A opinião de ...

Uma Carpintaria no Cabeço

No passado dia 12 de agosto, no Cabeço da Senhora da Assunção foi apresentado o último livro do meu tio padre Joaquim Leite, “Na Carpintaria de José”. Baseando-se na recuperação de uma peça de teatro, feita e representada, há várias dezenas, no Seminário de S. José, em Bragança, agora revista e aumentada, o padre Leite acrescentou-lhe mais quatro unidades (capítulos) falando de quatro Josés bíblicos (José do Egito, José de Nazaré, José de Arimateia e José Caifás), da Sagrada Família (a bíblica e a de Barcelona) e fechando com melodias alusivas ao tema, uma delas da sua autoria.

* _Dados fornecidos_

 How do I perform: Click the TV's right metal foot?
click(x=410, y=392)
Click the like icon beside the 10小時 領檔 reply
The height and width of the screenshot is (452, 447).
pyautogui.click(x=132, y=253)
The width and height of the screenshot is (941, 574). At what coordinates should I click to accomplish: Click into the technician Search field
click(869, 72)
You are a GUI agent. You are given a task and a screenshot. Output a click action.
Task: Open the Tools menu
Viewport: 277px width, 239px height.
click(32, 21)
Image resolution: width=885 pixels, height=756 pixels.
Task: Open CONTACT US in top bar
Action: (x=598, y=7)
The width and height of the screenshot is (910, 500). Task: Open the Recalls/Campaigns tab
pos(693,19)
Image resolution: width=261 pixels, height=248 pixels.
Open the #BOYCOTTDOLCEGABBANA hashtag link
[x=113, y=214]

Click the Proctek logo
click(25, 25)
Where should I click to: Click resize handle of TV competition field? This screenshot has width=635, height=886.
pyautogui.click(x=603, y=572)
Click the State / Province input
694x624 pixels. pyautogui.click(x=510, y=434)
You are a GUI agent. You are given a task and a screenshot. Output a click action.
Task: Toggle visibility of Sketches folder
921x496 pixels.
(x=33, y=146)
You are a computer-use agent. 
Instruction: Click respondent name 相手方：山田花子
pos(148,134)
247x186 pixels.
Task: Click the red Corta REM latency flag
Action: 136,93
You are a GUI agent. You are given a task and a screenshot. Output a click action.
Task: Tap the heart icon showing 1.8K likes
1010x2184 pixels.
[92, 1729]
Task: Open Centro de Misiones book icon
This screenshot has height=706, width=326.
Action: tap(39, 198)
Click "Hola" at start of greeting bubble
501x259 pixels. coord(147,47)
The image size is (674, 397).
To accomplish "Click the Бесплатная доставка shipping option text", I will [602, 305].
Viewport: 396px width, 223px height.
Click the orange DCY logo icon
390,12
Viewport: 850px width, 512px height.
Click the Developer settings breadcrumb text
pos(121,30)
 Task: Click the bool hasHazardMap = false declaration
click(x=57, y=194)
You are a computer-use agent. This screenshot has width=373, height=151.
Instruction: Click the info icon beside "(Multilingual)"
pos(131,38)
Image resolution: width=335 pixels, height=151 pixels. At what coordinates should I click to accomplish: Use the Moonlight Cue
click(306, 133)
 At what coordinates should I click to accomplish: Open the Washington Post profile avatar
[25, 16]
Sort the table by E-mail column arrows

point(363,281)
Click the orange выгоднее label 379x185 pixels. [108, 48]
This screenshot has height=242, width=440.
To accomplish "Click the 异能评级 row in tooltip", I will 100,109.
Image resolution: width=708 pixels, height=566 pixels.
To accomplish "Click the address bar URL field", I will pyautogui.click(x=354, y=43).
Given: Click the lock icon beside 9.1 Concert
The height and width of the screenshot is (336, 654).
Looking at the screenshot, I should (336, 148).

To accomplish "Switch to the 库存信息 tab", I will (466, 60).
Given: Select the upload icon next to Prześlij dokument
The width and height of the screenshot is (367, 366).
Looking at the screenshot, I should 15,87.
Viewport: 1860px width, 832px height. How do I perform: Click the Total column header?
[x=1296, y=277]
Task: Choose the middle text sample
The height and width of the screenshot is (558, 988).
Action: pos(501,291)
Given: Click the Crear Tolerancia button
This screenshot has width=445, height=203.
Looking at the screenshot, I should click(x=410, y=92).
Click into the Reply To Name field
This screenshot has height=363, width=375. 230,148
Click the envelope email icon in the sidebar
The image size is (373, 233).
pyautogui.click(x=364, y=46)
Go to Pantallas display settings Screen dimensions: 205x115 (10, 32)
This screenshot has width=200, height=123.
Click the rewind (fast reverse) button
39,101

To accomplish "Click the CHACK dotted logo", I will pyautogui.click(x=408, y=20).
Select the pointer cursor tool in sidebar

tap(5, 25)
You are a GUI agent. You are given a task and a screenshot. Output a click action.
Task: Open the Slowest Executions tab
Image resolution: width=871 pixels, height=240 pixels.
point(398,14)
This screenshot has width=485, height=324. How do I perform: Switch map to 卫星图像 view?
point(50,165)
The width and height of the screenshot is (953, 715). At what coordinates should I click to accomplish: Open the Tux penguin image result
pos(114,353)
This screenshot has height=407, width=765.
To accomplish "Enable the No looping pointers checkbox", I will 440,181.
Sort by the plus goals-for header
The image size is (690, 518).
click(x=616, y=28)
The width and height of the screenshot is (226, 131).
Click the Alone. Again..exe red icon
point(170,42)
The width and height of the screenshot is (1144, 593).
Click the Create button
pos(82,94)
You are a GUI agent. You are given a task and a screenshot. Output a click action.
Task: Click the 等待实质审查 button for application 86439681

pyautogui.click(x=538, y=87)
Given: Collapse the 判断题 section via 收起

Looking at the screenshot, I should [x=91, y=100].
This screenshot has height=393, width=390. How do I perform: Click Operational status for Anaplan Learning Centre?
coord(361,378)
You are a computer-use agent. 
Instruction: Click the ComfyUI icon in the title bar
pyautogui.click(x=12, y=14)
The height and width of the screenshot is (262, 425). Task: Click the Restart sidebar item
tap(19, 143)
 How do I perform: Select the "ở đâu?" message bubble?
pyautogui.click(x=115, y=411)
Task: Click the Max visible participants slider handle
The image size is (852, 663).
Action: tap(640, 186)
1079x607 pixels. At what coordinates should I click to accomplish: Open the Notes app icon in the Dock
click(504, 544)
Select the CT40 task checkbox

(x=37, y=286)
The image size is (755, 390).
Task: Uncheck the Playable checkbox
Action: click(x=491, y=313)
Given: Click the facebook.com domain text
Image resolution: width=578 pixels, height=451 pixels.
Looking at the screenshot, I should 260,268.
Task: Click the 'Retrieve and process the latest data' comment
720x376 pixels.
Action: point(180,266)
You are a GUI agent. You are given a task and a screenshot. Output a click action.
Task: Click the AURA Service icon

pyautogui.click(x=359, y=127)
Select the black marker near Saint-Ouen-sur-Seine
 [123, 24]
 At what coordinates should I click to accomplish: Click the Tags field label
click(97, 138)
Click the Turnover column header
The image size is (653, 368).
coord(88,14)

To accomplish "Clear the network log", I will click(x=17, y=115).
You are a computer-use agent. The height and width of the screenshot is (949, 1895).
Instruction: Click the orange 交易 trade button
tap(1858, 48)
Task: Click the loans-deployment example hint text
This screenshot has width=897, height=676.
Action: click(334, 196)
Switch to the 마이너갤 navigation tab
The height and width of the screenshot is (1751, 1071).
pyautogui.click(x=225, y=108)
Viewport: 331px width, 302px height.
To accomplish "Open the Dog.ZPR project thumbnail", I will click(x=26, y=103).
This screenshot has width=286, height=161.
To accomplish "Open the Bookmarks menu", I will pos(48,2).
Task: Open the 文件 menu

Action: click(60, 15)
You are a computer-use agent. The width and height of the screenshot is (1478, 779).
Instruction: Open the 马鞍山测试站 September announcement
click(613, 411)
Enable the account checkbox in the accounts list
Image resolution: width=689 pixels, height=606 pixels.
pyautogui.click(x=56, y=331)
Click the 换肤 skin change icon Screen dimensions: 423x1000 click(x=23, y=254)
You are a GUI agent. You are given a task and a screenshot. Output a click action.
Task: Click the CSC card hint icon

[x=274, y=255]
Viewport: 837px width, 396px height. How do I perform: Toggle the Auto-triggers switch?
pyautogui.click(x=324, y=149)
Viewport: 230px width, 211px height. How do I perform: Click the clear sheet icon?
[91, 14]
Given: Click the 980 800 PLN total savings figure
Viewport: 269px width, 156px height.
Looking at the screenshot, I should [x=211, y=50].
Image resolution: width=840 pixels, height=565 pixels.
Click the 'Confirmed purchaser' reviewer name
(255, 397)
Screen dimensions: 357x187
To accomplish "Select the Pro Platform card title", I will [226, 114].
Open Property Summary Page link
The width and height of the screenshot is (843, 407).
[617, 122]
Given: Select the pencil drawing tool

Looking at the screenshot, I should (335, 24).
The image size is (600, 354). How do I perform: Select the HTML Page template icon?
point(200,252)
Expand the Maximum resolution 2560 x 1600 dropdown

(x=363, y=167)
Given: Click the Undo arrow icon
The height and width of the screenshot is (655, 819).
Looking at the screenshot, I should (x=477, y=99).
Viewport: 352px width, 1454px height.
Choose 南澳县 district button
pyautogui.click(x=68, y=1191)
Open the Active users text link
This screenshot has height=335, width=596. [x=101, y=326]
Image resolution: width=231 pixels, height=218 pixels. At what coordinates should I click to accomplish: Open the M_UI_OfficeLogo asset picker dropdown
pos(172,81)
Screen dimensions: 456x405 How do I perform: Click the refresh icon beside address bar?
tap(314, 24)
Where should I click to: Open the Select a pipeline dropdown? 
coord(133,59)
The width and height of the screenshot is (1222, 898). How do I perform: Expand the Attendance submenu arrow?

* _Tarefa proposta A_
Segundo o texto, em que local foi apresentado o livro “Na Carpintaria de José”?
* _Tarefa proposta B_
Traduza para inglês esta frase do texto: “No passado dia 12 de agosto, no Cabeço da Senhora da Assunção foi apresentado o último livro do meu tio padre Joaquim Leite, “Na Carpintaria de José”.”
* _Tarefa proposta C_
Resuma o texto em duas frases.
As linhas não têm qualquer papel neste exercício.

* _Resposta ao exercício A_
No Cabeço da Senhora da Assunção.

* _Resposta ao exercício B_
On August 12, at Cabeço da Senhora da Assunção, the latest book by my uncle, Father Joaquim Leite, “Na Carpintaria de José,” was presented.

* _Resposta ao exercício C_
No dia 12 de agosto, foi apresentado no Cabeço da Senhora da Assunção o livro “Na Carpintaria de José”, do padre Joaquim Leite, tio de quem escreve o texto. A obra parte de uma peça de teatro feita e representada no Seminário de S. José, em Bragança, agora revista e aumentada, à qual o padre Leite acrescentou quatro capítulos sobre quatro Josés bíblicos e sobre a Sagrada Família, fechando com melodias alusivas ao tema.